══ INPUT DATA ══

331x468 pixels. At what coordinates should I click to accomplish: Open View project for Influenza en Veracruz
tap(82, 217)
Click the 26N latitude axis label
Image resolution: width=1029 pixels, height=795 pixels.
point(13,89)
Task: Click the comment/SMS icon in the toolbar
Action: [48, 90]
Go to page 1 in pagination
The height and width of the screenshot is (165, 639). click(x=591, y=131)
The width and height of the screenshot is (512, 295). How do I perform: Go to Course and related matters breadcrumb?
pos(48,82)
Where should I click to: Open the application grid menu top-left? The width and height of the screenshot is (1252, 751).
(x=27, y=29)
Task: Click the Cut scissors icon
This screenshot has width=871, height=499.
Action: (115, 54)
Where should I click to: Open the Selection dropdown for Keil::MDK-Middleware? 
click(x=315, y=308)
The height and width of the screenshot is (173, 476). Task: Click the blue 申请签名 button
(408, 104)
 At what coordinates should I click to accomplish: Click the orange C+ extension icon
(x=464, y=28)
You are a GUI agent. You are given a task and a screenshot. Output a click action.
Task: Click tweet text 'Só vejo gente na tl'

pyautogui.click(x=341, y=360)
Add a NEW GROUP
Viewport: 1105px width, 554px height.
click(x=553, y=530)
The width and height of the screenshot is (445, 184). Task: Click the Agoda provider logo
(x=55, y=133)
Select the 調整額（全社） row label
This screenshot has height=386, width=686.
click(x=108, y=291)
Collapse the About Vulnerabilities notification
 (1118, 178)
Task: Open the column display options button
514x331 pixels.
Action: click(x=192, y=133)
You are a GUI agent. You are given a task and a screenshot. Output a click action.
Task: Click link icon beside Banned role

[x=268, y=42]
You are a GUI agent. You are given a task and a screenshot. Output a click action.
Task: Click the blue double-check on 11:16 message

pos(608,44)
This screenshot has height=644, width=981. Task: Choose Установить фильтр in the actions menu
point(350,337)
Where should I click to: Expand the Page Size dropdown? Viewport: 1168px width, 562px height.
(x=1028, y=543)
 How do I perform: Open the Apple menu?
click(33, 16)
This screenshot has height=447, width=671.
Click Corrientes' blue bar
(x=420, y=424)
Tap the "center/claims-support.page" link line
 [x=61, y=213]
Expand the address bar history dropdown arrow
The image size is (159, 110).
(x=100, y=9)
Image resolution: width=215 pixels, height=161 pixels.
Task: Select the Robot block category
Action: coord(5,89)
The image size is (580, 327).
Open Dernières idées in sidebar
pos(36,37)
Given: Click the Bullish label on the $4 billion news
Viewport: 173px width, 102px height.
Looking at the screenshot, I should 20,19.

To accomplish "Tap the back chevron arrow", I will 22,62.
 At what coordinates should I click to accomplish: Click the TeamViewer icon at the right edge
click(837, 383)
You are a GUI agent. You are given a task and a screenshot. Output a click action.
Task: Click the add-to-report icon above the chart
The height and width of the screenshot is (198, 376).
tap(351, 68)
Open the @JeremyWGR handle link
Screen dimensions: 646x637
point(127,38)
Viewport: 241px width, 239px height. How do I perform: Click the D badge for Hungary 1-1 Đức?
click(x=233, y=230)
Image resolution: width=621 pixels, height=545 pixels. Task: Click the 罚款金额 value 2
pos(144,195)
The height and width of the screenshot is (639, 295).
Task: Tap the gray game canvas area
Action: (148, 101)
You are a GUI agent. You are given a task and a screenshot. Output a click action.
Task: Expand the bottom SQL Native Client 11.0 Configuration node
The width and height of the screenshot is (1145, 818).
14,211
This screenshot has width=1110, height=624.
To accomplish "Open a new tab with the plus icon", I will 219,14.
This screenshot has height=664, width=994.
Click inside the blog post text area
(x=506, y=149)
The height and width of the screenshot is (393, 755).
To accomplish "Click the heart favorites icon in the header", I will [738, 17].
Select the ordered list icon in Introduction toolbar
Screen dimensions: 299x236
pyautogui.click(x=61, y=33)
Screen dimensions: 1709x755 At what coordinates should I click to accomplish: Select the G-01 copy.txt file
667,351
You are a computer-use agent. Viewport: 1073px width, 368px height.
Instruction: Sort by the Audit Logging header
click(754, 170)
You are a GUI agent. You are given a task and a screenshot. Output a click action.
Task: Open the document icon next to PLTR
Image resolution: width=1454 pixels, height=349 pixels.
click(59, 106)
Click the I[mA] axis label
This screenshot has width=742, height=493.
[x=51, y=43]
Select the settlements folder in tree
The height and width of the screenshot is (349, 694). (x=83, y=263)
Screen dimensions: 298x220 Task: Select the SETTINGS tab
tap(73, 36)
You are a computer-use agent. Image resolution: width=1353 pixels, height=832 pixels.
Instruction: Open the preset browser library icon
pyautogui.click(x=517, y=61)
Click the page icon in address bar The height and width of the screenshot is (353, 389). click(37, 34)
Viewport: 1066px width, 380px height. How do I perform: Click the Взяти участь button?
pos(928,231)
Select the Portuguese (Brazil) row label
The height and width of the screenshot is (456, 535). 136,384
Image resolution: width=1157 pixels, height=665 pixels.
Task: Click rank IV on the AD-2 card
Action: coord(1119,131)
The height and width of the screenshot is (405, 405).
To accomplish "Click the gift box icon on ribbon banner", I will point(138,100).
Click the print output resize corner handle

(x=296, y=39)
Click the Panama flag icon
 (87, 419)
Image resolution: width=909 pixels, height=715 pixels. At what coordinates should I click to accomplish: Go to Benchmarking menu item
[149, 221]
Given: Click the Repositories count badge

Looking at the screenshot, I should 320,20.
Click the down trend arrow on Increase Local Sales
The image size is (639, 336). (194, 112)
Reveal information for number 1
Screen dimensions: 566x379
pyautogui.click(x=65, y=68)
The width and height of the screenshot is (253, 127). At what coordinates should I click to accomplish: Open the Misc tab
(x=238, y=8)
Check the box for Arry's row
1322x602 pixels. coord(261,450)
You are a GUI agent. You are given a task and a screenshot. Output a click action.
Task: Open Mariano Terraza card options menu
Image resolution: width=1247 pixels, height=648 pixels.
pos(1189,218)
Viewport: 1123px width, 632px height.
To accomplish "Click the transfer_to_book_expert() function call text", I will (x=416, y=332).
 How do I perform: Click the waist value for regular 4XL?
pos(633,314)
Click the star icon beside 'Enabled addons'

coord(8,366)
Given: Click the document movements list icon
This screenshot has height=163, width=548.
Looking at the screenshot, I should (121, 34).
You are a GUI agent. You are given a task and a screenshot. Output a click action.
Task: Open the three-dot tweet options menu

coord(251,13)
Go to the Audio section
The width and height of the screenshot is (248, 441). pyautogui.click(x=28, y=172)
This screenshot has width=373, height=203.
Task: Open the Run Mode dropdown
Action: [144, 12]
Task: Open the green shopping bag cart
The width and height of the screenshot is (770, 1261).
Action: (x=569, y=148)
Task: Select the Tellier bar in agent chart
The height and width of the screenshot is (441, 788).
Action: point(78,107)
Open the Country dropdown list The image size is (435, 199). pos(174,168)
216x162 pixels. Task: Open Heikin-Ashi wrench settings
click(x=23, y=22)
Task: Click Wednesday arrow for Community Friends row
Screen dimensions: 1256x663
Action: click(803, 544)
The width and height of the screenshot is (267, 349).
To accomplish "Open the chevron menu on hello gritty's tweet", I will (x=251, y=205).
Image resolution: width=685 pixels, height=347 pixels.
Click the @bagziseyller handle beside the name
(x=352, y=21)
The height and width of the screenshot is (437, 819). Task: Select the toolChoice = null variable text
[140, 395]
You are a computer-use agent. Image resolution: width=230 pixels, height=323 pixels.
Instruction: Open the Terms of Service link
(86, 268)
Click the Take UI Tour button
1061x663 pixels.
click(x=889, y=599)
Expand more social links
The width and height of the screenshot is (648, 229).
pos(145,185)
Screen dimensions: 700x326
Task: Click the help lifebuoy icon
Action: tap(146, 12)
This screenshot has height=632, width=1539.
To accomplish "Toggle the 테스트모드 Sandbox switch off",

═══

Copy out the records word for word, from the start through the line containing "Action: click(x=192, y=133)", that line included.

TASK SOLUTION:
331x468 pixels. At what coordinates should I click to accomplish: Open View project for Influenza en Veracruz
tap(82, 217)
Click the 26N latitude axis label
Image resolution: width=1029 pixels, height=795 pixels.
point(13,89)
Task: Click the comment/SMS icon in the toolbar
Action: [48, 90]
Go to page 1 in pagination
The height and width of the screenshot is (165, 639). click(x=591, y=131)
The width and height of the screenshot is (512, 295). How do I perform: Go to Course and related matters breadcrumb?
pos(48,82)
Where should I click to: Open the application grid menu top-left? The width and height of the screenshot is (1252, 751).
(x=27, y=29)
Task: Click the Cut scissors icon
This screenshot has width=871, height=499.
Action: (115, 54)
Where should I click to: Open the Selection dropdown for Keil::MDK-Middleware? 
click(x=315, y=308)
The height and width of the screenshot is (173, 476). Task: Click the blue 申请签名 button
(408, 104)
 At what coordinates should I click to accomplish: Click the orange C+ extension icon
(x=464, y=28)
You are a GUI agent. You are given a task and a screenshot. Output a click action.
Task: Click tweet text 'Só vejo gente na tl'

pyautogui.click(x=341, y=360)
Add a NEW GROUP
Viewport: 1105px width, 554px height.
click(x=553, y=530)
The width and height of the screenshot is (445, 184). Task: Click the Agoda provider logo
(x=55, y=133)
Select the 調整額（全社） row label
This screenshot has height=386, width=686.
click(x=108, y=291)
Collapse the About Vulnerabilities notification
 (1118, 178)
Task: Open the column display options button
514x331 pixels.
Action: click(x=192, y=133)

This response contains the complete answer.